Different if the person is paying all the bills themselves, but public money should, IMO, be used for the benefit of as many people as possible. Problem nowadays is that people think that death can be cheated, when of course it is inevitable.

If countries with UHC tried to follow that line of thought to its ultimate consequences, they’d explode socially. Both things need to be equilibrated: in the end, the question is what benefits society most, and sometimes what benefits society most is having super complex treatments available for those who need them.

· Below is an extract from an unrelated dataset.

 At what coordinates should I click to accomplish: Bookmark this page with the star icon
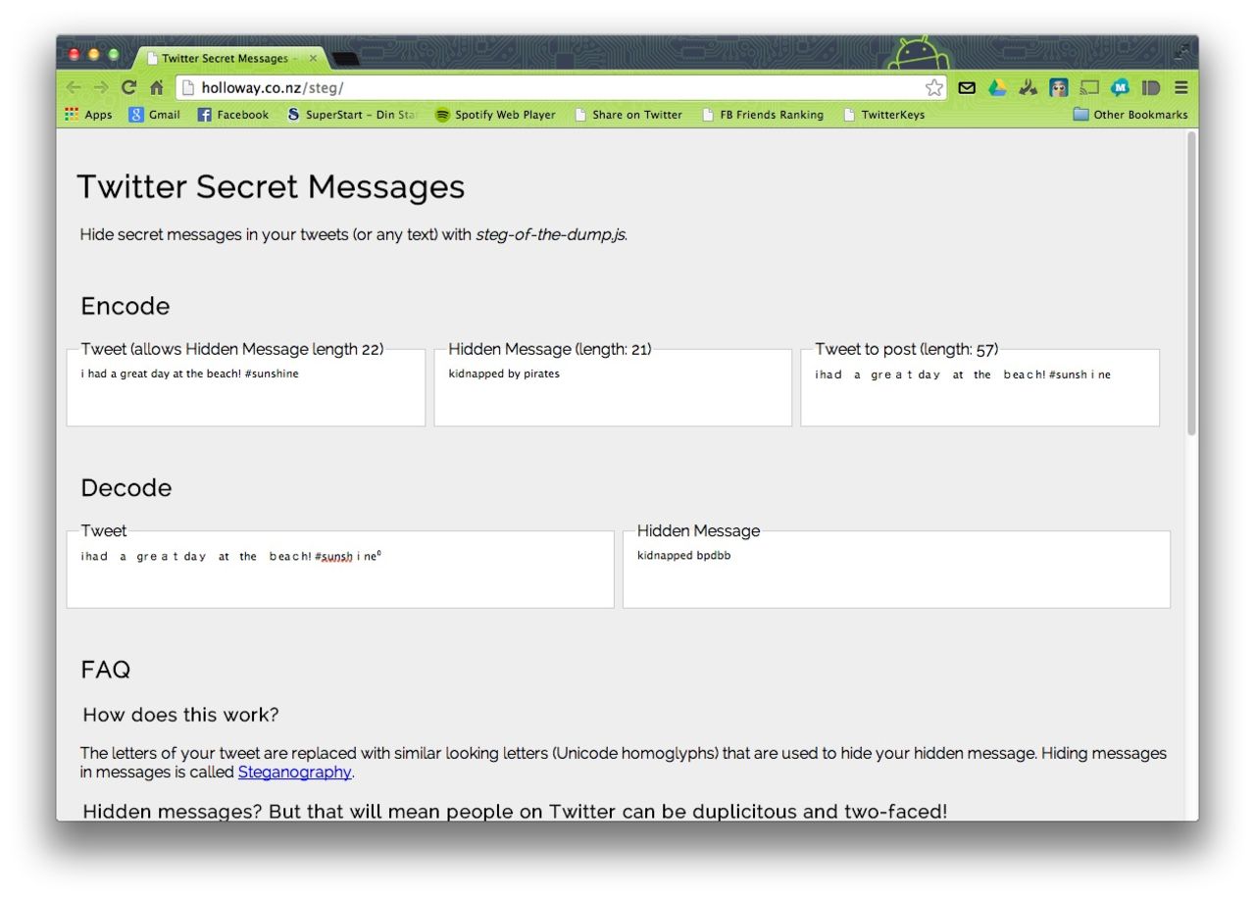coord(933,87)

An important issue is they’re not really just deciding if they’re going to give this person an organ. It’s not like they have one lying around going to waste.

What they’re really deciding is who gets the next available organ. If they give a heart to Anthony Stokes then they’re not giving it to somebody else.

So it’s not asking “Do we give a heart of Anthony Stokes? Yes or no.” That’s a pretty easy question to answer. But the real question is “Who do we give this heart to? Anthony Stokes or John Smith.” and the answer to that question is a lot more difficult.

While medical compliance is very much a factor, what are termed “social issues” carry weight here, too. If you’re talking about someone rebellious and non-compliant outside of medical issues, particularly if there isn’t a long history of chronic illness in which to demonstrate medical compliance, that could also be seen as a reason to strike the patient from the list.

In other words, this is a medical area in which you can be judged by non-medical behavior.